Hüzünse ahşap tavanlı evin taş duvarlarına gömülü. Yıldızlı gökyüzünün derin rengine bürünmüş yine. Üstünü kapatan yaseminin kokusunu içine çeke çeke, büyük gözleri açık, sessiz, uzaktan seyrediyor neşeyi.
Melek Eşref, Fransız Okulu İzmir Kız enstütüsünden 1927’nin 27 nisanında mezun olduğunda çeyizini kendi hazırladı. Gelinliğini kendi dikti. Annesi Hüsniye Hanım’a ait, pembe kadifeden, Fransız stili yakası dekolte, altın sırmalı ceketten ilham alarak. Hüsniye Hanım Rodos doğumluydu. O tarihlerde Rodos’ta nüfuzlu dört kızkardeşin en küçüğü. Onsekizine basmadan evlendirilip dadısıyla yollanmıştı Anadolu’ya. Kocası da rüştünü yeni ispatlamış bir maliye çalışanıydı. Yine Rodos’tan, Sgourou köyünden. Eşref Bey’in Tarsus’ta başlayıp Denizli üzerinden İzmir’de noktalanan devlet hizmeti boyunca sekiz çocuk doğurdu Hüsniye Hanım. Küçük kızı Melek Eşref’in ikizi beşikte kaldı, yaşamadı. Bir oğlu bir hastalığa yenildi daha okula gidemeden.

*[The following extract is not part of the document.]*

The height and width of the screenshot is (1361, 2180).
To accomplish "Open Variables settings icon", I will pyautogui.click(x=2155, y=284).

Büyük kızı uzun sırma saçları topuklarına değen, herkesi hayran eden bir güzellikteydi diye anlatılır ailede. Günün birinde sokakta tutuşturuverdiler saçlarını, yine çocuklar yaptı diye bilinir. Hayatını öyle kaybetti. O günden sonra Hüsniye’nin ağzını bıçak bile açmadı. Bir kelam ettiyse de nadirattan. Hikâyesini bağrına sakladı, konuşmadığından işin aslını öğrenmek kimseye nasip olmadı.

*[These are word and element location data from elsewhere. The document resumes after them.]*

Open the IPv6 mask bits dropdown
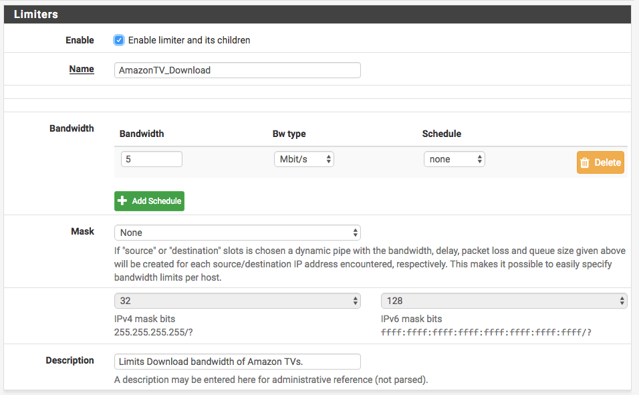The image size is (639, 395). tap(504, 301)
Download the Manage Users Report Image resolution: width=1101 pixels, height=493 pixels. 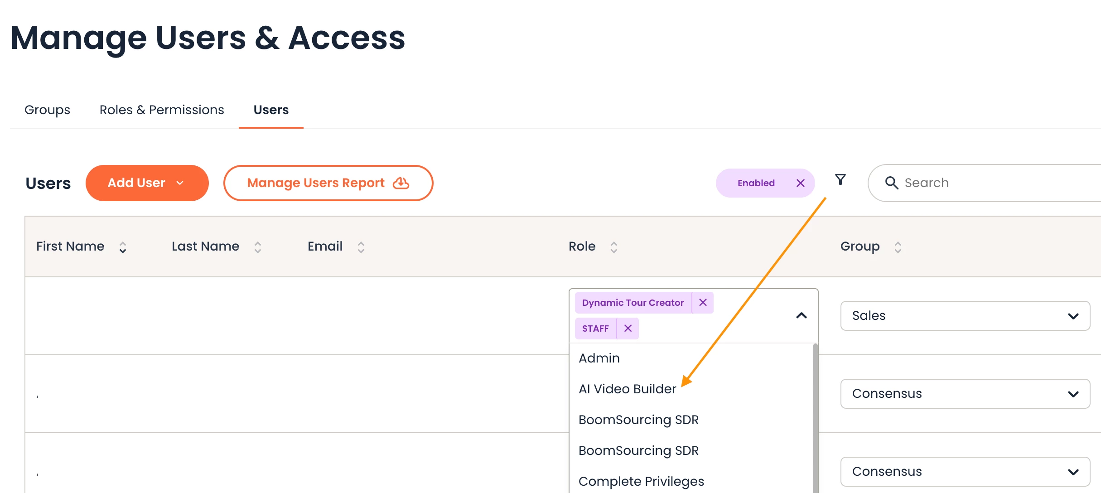(328, 183)
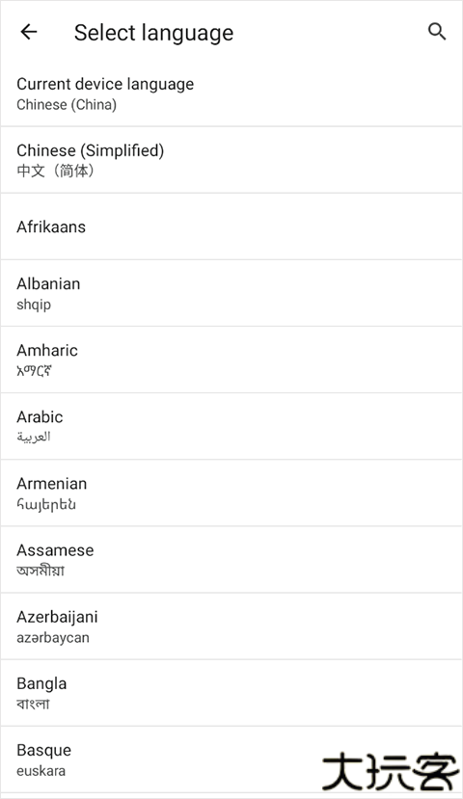
Task: Choose Azerbaijani (azərbaycan) entry
Action: (x=232, y=626)
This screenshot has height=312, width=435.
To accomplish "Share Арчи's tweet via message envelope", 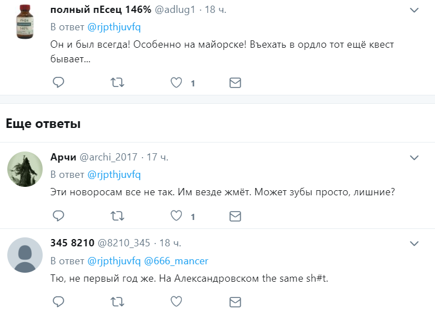I will click(x=235, y=216).
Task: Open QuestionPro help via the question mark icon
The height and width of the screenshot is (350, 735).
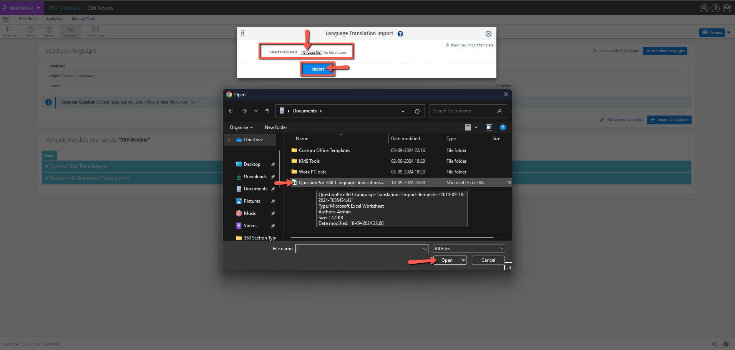Action: 715,8
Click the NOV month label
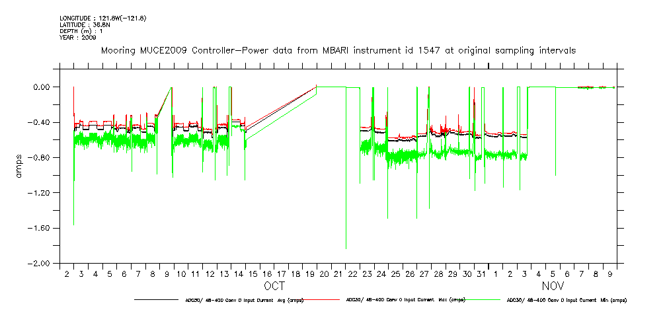 553,286
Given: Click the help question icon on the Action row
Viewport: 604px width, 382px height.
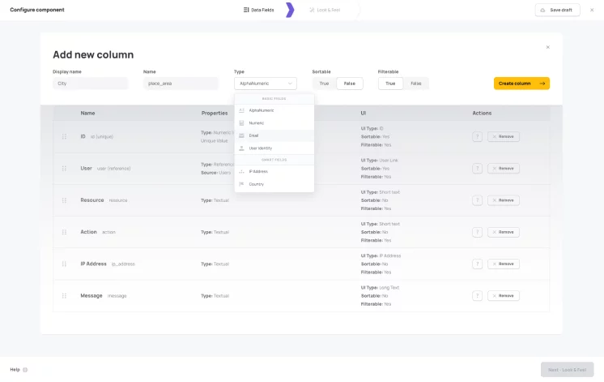Looking at the screenshot, I should tap(477, 232).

Yine de Melek Eşref‘in yarım asırlık ömrünün hayat dolu gecmesini engellemedi annesinin bu hüznü. El işlerinde motifleri sanat doluydu. Yorganlara, yemenilere, tabaklara ve tuval üzerine yaptığı resimlerde renkleri tamamen ona özgü, bambaşka. Tığ, örgü, kanaviçe, beyaz iş, sırma, kaftan ve tabii dolap içi örtüleri, yatak takımları türünden, tamamen onun eline özgü işi hâlâ ondan kalma ceviz sandıkları doldurur. Onun kimliğine şekil verir gözümüzde. İzmir müftüsü Saraçoğlu’nun oğluna vardığında, mermerleri İtalya’dan getirtilen Müftü hamamın yönetimini o üstlendi. Gündüzleri kadınların olduğu için hamamı o işletti. Geceleri erkekler için kocası yürüttü işi. O üst kata, hamamın suyunu temin eden soğuk su havuzunun bulunduğu taraçanın iki tarafında kalan iki odadan ibaret evine çıktı. Orada içinde “Fecit Amatus, 1636 Cremona” yazılı taklit kemanı çalarak uyuttu bebeleri, annem ve dayımı.

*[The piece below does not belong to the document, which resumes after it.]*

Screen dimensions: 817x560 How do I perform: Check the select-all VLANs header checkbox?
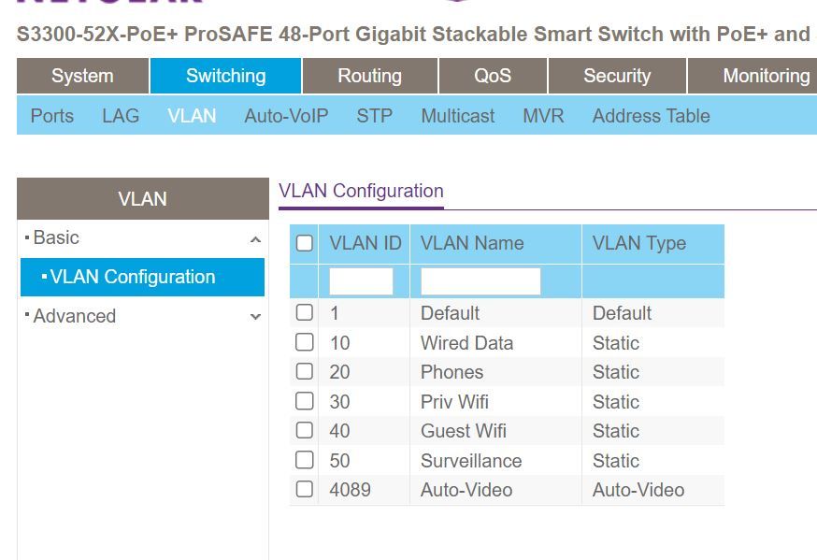pyautogui.click(x=304, y=244)
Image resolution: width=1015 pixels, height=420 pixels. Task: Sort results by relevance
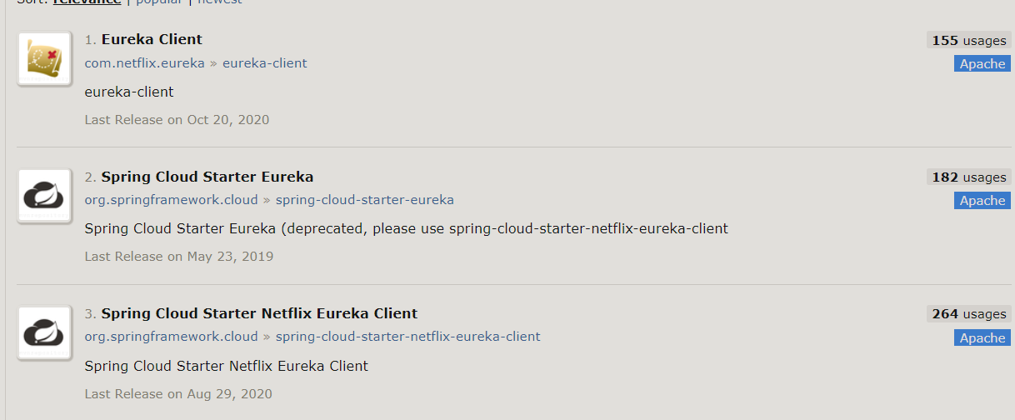(87, 3)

Melek Eşref benim anneannem. Fransız mektebinde kullandığı okul önlüğünün iki cebinde, eski Türkçe sayılarla işlediği okul numarası el işlerinde isteseydi eski Türkçe de işleyebileceğinin kanıtı. Ama çeyizine işlediği harfler, alfabe farklı. Anlayabilene aşkolsun…
O yüzden okurlara sesleniyor bugünkü köşe. Böyle bir alfabeyi bir başka bilen, okuyan, anlayan, gören var mı diye? Varsa söyler mi fikrini t24’e yazarak. 1925-1935 tarihleri arasında başka çeyizlerde benzer harflere rastlayan var mı aranızda? Varsa bu harfleri tanıyan da vardır ümidiyle yazıyorum bu satırları.